Monday, 2 March 2015

Marital Satisfaction

Jason and I are both pretty passionate people, so over the last 5 and half years of marriage we've both intensely loved and intensely disliked one another.  Emotion has never  been in short supply, and while that meant our fights have been intense, it's also meant our love for one another has been deep and in abundance.

Last night, after Eliana went to bed, I stared across the room at Jason and for the first time didn't feel much at all.  Well, distant, disconnected, I suppose that's how I felt.  I started trying to figure out how it happened, it felt like just a few weeks ago our adoration for our daughter and the flood of visitors was leaving us both exhilirated and content to be surrounded by so much love.  So what is with this nothingness I feel?

It's like somehow between the end of my mat leave, keeping up with friends and family, the constant swapping between one of us at home with Eliana and the other at work I didn't even notice the bond between us start to drain away.  I've often envied people who's emotions are a little more level and steady than my own, but I must say it feels pretty awful, and scary, to feel nothing.

Suddenly I have this chart on marital satisfaction from one of my undergrad psych classes come to my mind: the steady rise during the beginning of marriage and then the slow decline to the zero line once kids come along, only to recover again if the couple makes it the 20 years that result in kids starting to move out.  That chart scared me then, and even more now.

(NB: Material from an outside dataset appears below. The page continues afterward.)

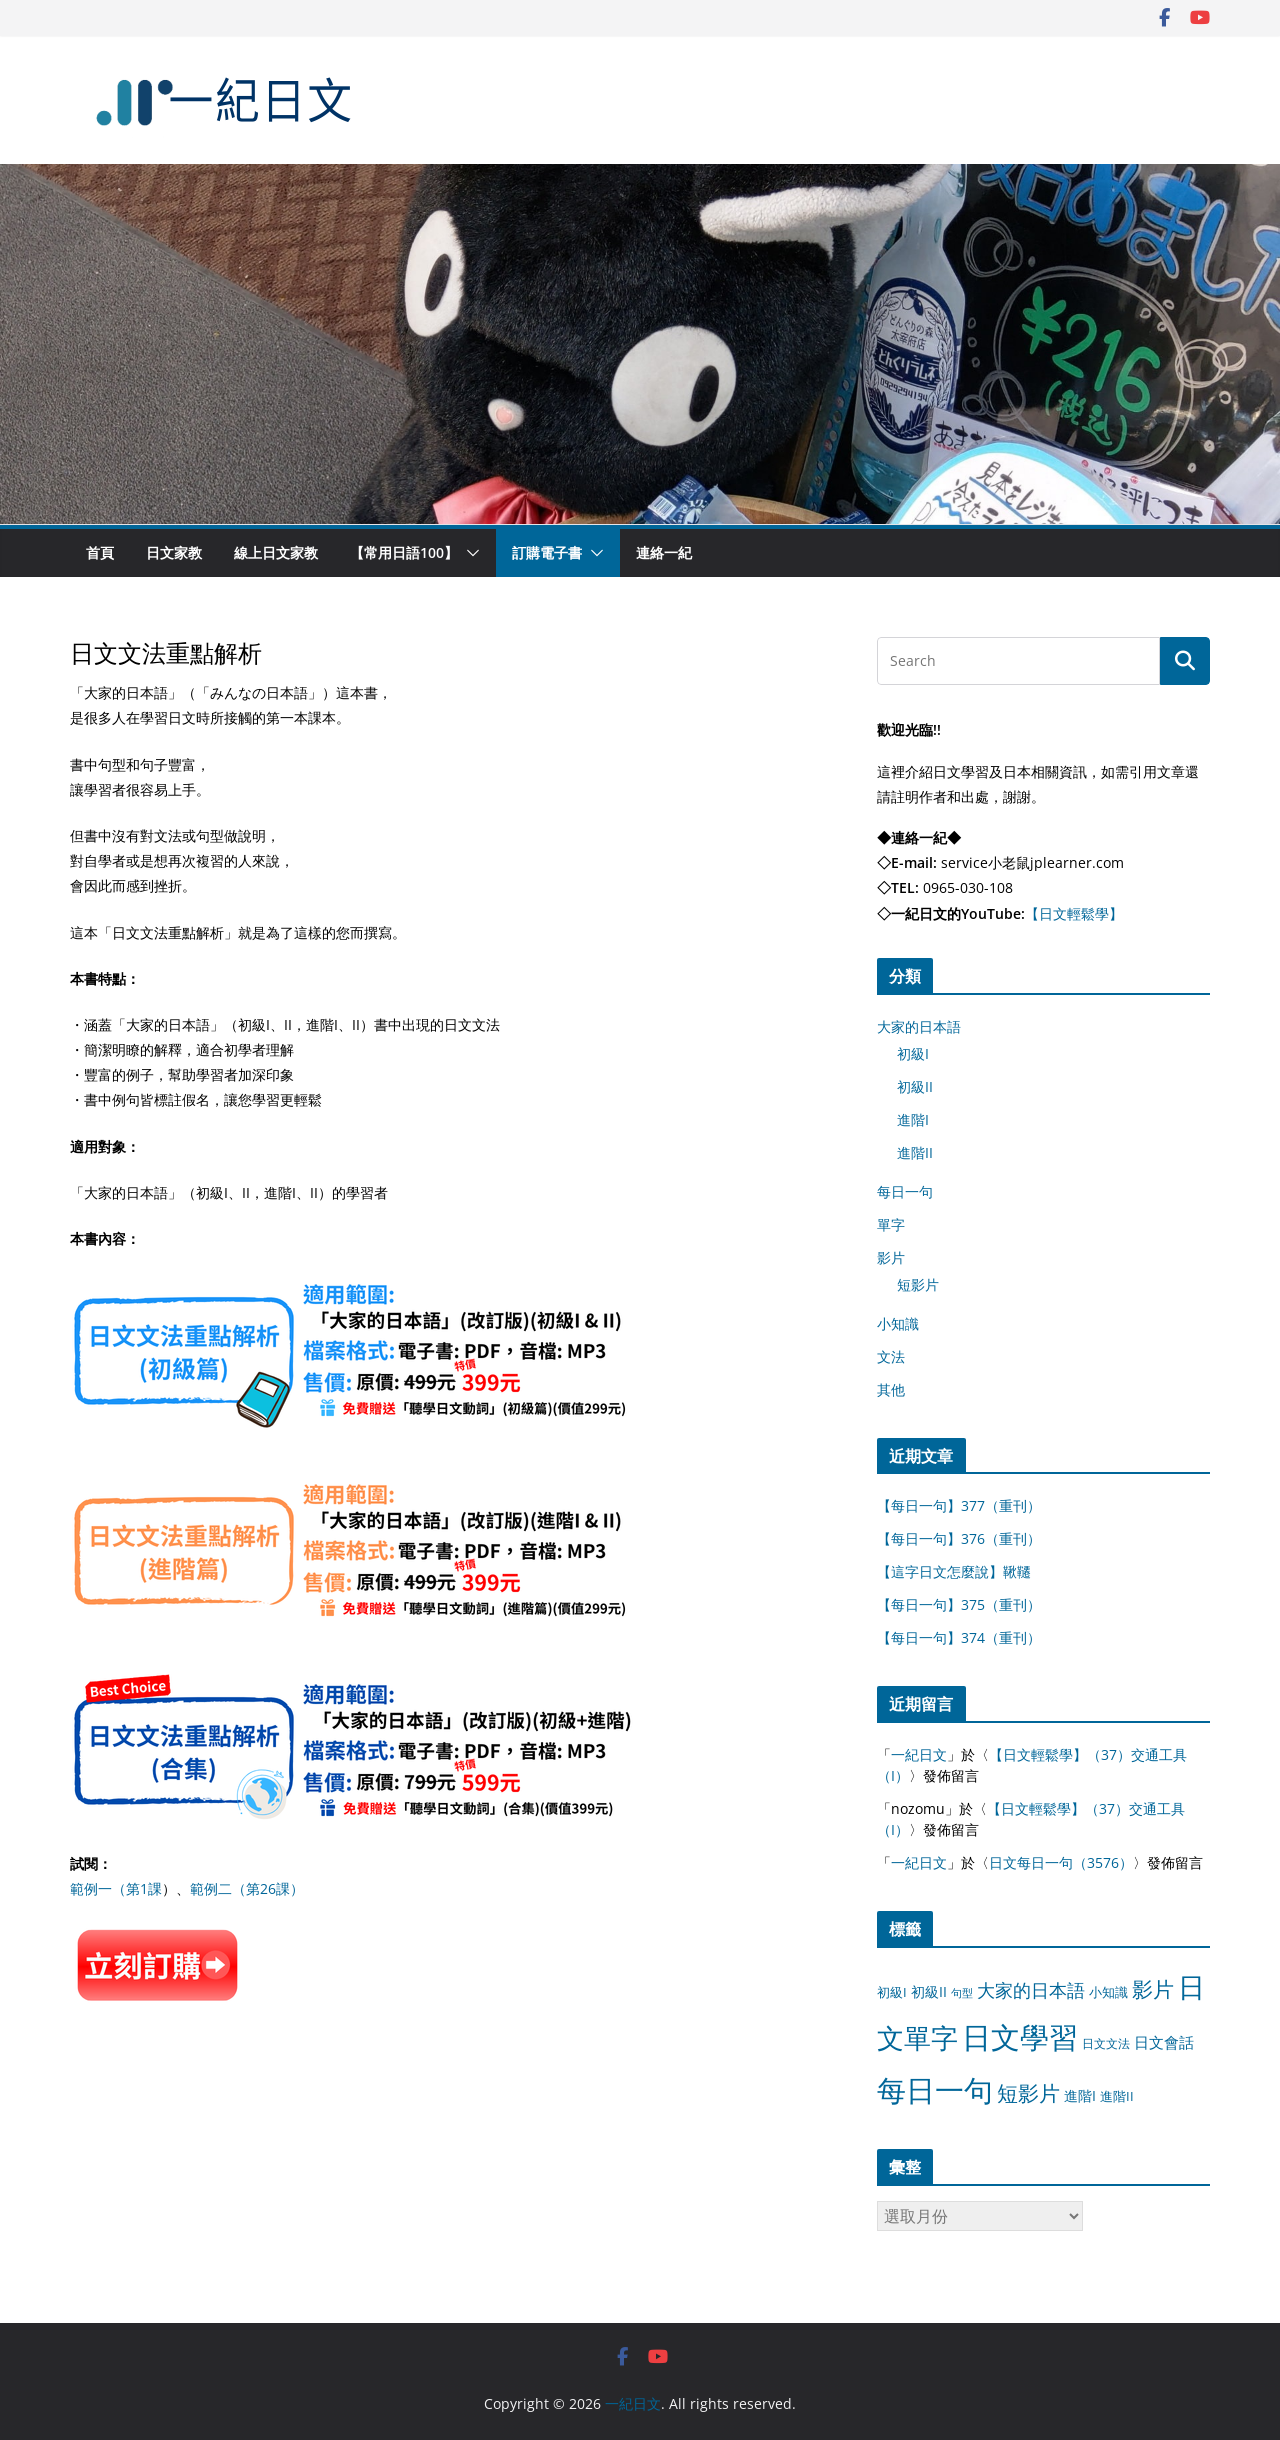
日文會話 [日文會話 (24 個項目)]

If you're one of our parents, I wouldn't worry too much about us just yet, knowing Jason and I, we're likely to have a long, in depth conversation about this and come out the other end feeling closer and more committed to strengthening our marriage.  I write this because it's new, and scary, and one of those things that you're told will happen when you have kids, but that I don't really want to accept as inevitable.  I see this as one of the many moments where I am reminded that love is a choice, and I can choose to keep working on our bond, even when the emotions aren't there.  It's pretty easy to consistently pour out love on our daughter every moment she's awake, I'm biologically wired to do so, but in this new season I'm realizing that consistently pouring love into Jason requires more intention than it used to.  I guess that's why there's a consistent finding that marital happiness declines after children, it takes a lot more work, sacrifice, and choice to keep it up.

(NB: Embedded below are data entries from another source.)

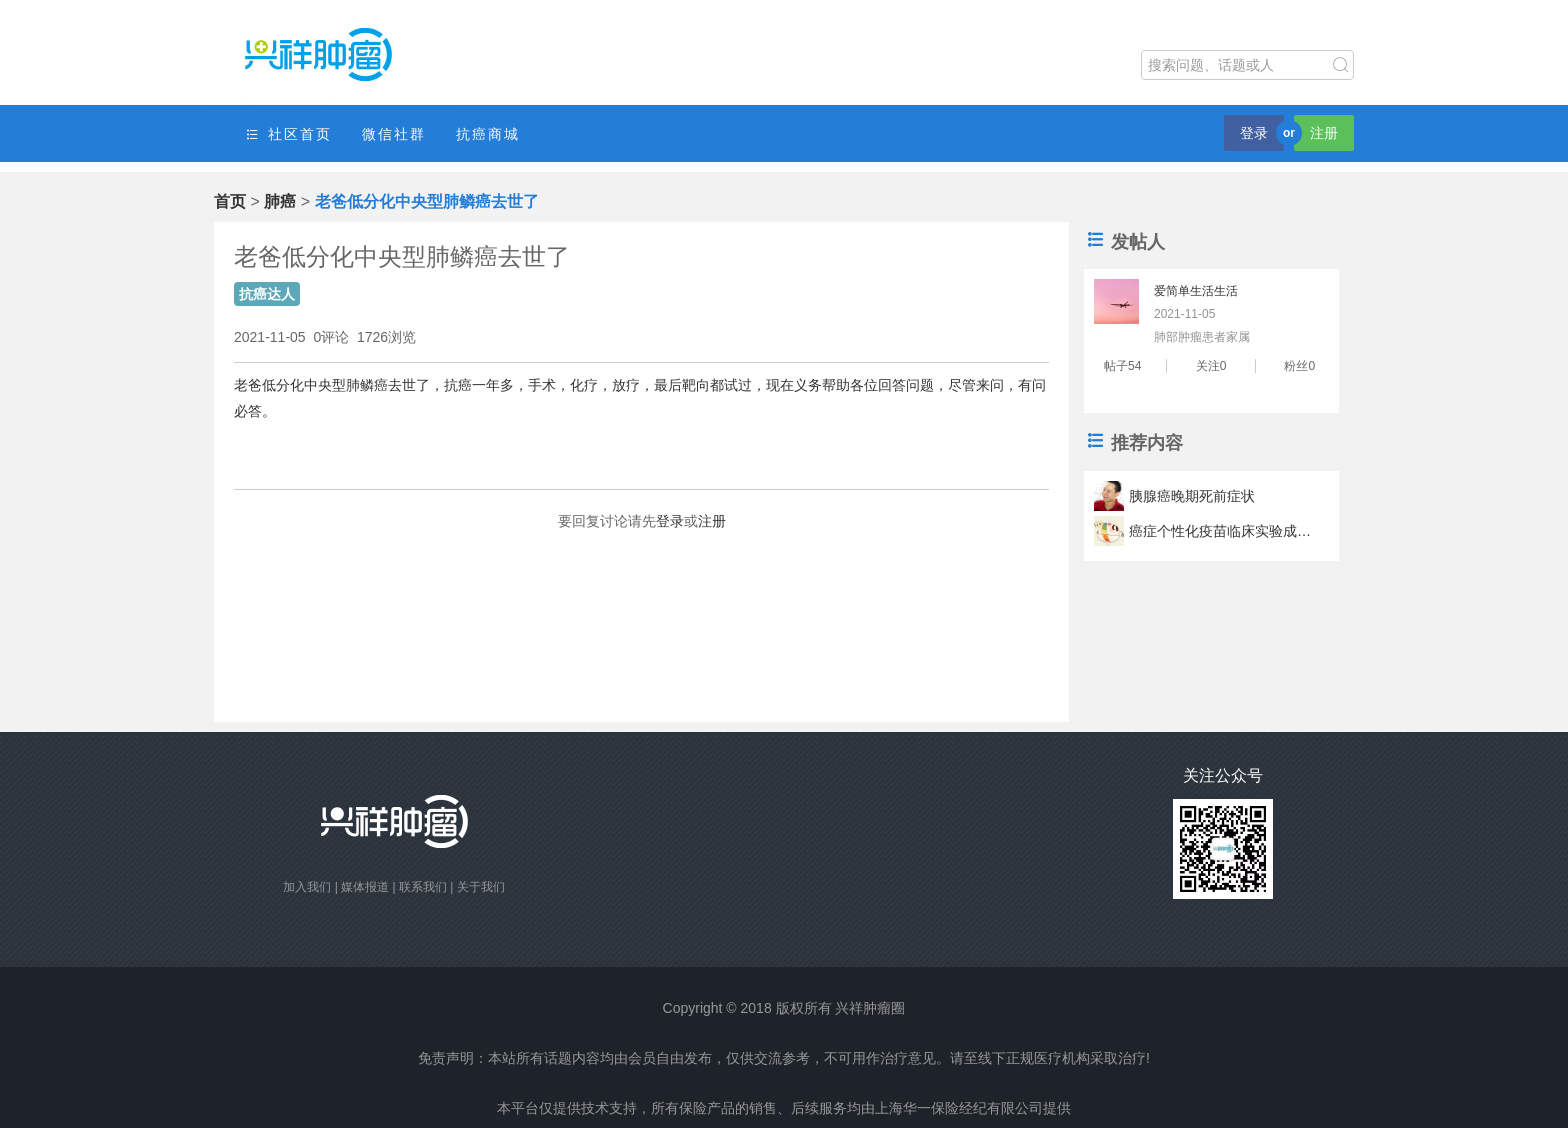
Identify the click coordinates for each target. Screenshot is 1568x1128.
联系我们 (423, 887)
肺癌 (280, 201)
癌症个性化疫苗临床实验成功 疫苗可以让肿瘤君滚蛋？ (1223, 531)
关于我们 (481, 887)
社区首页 (288, 134)
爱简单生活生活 (1196, 291)
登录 (1254, 133)
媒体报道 (365, 887)
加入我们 (307, 887)
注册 (1324, 133)
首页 (230, 201)
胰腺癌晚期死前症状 (1192, 496)
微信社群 (394, 134)
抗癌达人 (267, 294)
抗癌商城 (488, 134)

New parents have this bad reputation of "disappearing" from their social circles once they have a baby.  It's true, having a baby makes one want to stay close to home much more often, however, instead of working so hard to prove that stereotype wrong, I may need to embrace it a bit more as a means of spending more one on one time on my marriage.  So friends, beware, I may be becoming "one of those people" that can't do as much as I used to, so that I can keep our love running strong even when the feelings aren't there.